1. Using the 173 majors listed in fivethirtyeight.com’s College Majors dataset [https://fivethirtyeight.com/features/the-economic-guide-to-picking-a-college-major/], provide code that identifies the majors that contain either “DATA” or “STATISTICS”

Answer

data <- read.csv("https://raw.githubusercontent.com/fivethirtyeight/data/master/college-majors/majors-list.csv", TRUE,",")
head(data$Major)
## [1] GENERAL AGRICULTURE                   AGRICULTURE PRODUCTION AND MANAGEMENT
## [3] AGRICULTURAL ECONOMICS                ANIMAL SCIENCES                      
## [5] FOOD SCIENCE                          PLANT SCIENCE AND AGRONOMY           
## 174 Levels: ACCOUNTING ACTUARIAL SCIENCE ... ZOOLOGY
grep("DATA",data$Major, value = T)
## [1] "COMPUTER PROGRAMMING AND DATA PROCESSING"
grep("STATISTICS",data$Major, value = T)
## [1] "MANAGEMENT INFORMATION SYSTEMS AND STATISTICS"
## [2] "STATISTICS AND DECISION SCIENCE"

2 Write code that transforms the data below:

[1] “bell pepper” “bilberry” “blackberry” “blood orange” [5] “blueberry” “cantaloupe” “chili pepper” “cloudberry”
[9] “elderberry” “lime” “lychee” “mulberry”
[13] “olive” “salal berry”

Into a format like this:

c(“bell pepper”, “bilberry”, “blackberry”, “blood orange”, “blueberry”, “cantaloupe”, “chili pepper”, “cloudberry”, “elderberry”, “lime”, “lychee”, “mulberry”, “olive”, “salal berry”)

Answer

library("stringr")
food <- '"bell pepper"  "bilberry"     "blackberry"   "blood orange"
 "blueberry"    "cantaloupe"   "chili pepper" "cloudberry"  
 "elderberry"   "lime"         "lychee"       "mulberry"    
 "olive"        "salal berry"'
food <- str_extract_all(food, '[a-z]+\\s[a-z]+|[a-z]+')
food
## [[1]]
##  [1] "bell pepper"  "bilberry"     "blackberry"   "blood orange" "blueberry"   
##  [6] "cantaloupe"   "chili pepper" "cloudberry"   "elderberry"   "lime"        
## [11] "lychee"       "mulberry"     "olive"        "salal berry"

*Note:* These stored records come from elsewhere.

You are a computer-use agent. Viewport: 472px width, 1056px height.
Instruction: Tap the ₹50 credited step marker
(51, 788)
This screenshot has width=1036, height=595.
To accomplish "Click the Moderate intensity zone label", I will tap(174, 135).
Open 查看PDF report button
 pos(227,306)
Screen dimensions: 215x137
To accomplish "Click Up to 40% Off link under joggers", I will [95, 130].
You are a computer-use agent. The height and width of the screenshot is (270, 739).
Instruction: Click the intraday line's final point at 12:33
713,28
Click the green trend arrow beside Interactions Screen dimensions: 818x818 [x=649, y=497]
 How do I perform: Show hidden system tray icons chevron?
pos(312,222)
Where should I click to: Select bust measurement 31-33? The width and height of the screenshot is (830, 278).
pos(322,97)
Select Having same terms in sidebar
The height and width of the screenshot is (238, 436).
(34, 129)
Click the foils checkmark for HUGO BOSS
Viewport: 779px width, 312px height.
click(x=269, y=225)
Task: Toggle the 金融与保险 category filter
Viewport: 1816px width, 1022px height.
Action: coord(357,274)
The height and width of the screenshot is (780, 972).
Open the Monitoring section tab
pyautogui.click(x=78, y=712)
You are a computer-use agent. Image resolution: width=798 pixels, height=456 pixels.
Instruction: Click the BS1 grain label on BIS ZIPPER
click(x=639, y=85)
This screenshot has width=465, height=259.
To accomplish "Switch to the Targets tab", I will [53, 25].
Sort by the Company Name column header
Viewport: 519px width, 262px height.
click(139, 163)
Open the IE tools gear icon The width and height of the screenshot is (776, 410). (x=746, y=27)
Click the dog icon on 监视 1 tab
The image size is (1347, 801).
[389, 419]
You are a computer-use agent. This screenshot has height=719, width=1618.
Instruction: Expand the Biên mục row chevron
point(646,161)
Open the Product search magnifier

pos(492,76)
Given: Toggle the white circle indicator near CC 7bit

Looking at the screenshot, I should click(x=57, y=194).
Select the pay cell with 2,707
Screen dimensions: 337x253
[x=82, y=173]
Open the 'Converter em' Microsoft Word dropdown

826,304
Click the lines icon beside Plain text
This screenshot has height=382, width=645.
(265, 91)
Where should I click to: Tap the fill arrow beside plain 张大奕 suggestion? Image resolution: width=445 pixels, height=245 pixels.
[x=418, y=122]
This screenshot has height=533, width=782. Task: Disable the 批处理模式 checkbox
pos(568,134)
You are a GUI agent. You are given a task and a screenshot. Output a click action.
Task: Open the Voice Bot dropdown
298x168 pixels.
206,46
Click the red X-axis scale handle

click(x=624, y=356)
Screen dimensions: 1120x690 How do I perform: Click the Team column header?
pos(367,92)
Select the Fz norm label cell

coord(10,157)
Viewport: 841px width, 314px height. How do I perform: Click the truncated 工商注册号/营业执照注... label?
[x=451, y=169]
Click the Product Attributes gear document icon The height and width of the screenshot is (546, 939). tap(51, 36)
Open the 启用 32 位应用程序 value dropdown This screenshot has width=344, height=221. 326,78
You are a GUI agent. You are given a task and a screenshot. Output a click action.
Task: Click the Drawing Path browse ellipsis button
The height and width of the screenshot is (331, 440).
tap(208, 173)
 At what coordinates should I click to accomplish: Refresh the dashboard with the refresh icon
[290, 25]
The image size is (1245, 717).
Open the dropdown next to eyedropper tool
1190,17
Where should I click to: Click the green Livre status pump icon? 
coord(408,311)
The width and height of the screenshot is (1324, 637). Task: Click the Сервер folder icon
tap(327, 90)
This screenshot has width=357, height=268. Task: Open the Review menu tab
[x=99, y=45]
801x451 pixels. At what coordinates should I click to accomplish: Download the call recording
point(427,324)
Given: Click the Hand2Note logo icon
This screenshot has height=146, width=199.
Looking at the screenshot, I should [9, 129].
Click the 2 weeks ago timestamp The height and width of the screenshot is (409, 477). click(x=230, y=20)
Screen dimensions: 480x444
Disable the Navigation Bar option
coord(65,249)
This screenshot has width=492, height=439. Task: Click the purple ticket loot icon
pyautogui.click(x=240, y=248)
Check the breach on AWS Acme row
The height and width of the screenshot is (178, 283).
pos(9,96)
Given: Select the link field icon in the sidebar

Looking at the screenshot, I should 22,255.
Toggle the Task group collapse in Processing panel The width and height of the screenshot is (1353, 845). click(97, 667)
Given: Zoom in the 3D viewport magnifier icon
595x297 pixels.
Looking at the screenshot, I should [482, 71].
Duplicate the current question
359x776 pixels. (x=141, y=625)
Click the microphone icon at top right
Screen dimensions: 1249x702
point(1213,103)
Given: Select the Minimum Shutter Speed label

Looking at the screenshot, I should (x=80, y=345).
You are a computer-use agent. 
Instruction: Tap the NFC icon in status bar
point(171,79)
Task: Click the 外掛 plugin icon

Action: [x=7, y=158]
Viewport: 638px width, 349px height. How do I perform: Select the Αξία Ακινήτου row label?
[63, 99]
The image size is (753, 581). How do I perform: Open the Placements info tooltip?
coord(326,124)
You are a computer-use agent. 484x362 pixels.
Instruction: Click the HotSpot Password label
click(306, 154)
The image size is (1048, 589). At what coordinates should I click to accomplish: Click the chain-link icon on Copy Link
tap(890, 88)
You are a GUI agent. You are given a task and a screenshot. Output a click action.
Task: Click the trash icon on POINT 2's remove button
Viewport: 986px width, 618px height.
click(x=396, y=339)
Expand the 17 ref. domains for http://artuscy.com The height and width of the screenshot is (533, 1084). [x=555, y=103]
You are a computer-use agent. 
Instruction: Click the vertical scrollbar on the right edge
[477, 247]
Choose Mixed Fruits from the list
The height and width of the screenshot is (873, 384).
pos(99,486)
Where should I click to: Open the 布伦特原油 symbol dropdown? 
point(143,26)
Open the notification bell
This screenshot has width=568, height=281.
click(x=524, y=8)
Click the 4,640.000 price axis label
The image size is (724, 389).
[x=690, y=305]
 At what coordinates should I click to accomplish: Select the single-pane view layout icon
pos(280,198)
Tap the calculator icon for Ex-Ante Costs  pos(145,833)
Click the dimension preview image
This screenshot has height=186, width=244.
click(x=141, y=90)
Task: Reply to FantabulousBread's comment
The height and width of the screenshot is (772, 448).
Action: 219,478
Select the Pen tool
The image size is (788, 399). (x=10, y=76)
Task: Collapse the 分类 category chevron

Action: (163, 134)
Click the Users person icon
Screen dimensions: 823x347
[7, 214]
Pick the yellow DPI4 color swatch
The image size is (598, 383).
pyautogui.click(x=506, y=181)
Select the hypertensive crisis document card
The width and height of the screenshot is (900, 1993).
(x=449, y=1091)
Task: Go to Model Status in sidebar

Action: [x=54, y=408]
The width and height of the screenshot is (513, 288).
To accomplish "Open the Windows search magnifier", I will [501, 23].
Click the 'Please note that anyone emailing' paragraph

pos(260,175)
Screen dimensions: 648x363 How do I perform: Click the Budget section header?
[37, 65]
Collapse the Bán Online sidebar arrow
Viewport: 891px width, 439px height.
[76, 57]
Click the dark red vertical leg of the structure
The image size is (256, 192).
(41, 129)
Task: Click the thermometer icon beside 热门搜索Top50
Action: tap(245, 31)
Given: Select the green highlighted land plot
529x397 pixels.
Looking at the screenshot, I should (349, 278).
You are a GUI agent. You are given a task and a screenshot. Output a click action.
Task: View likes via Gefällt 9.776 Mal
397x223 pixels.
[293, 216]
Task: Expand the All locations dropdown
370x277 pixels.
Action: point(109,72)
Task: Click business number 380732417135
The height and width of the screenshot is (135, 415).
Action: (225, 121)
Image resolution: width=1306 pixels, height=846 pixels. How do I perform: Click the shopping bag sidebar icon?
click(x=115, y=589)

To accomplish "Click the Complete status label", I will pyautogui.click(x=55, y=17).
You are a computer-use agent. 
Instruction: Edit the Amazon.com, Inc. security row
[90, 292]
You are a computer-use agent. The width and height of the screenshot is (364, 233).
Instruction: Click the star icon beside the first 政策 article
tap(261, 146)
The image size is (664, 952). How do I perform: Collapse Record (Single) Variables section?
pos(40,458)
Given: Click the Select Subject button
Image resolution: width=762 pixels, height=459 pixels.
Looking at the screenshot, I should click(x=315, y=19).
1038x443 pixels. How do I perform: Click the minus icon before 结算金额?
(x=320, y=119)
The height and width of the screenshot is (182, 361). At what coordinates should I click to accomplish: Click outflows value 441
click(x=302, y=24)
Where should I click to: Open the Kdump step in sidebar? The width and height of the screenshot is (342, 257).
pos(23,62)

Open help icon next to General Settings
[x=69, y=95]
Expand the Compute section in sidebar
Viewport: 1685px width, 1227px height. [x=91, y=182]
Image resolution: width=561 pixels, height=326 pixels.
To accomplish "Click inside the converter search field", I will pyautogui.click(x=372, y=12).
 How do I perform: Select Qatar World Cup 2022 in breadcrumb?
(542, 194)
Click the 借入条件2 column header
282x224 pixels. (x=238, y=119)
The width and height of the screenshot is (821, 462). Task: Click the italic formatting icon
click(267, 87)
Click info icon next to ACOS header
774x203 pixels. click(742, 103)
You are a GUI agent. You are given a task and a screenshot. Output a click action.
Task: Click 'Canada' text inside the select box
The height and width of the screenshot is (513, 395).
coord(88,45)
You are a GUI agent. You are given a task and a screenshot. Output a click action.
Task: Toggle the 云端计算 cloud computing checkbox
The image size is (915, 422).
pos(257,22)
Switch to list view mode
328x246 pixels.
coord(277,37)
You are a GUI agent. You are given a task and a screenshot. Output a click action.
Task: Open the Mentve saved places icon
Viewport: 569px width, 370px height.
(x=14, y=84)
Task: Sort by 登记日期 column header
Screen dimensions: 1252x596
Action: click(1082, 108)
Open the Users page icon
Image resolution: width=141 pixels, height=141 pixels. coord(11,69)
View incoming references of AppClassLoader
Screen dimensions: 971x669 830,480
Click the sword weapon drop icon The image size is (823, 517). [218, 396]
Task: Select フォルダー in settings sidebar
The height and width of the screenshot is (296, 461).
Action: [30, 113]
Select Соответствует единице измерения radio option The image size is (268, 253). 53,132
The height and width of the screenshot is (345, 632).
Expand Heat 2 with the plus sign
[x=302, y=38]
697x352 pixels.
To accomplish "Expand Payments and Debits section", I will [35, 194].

3 Describe, in words, what these expressions will match:

Answer

(.)\1\1: same charecter 3 times.
example: "sss"

"(.)(.)\\2\\1": 2 charecters repeat in reverse way.
Example: "bccb"

(..)\1: any 2 charecters repeated.
Example: "abab"

"(.).\\1.\\1": 1st charecter followed by another charecter, 
             again 1st charecter followed by other charecter,repeated 3 times.
Example: "abacad"

"(.)(.)(.).*\\3\\2\\1": 3 charecter followed by zero or more charecter 
                      then same 3 charecter but in reverse way. 
Example: "abc12cba"

#4 Construct regular expressions to match words that:

Answer

# Start and end with the same character.
words = c("ruler", "salsa", "environmental")
str1 <- str_subset(words, "^(.)((.*\\1$)|\\1?$)")
str1
## [1] "ruler"
# Contain a repeated pair of letters (e.g. "church" contains "ch" repeated twice.)
str2 <- str_subset(words, "([a-z]{2})[a-z].*\\1")
str2
## [1] "salsa"         "environmental"
# Contain one letter repeated in at least three places (e.g. "eleven" contains three "e"s.)
str3 <- str_subset(words, "([a-z]).*\\1.*\\1")
str3
## [1] "environmental"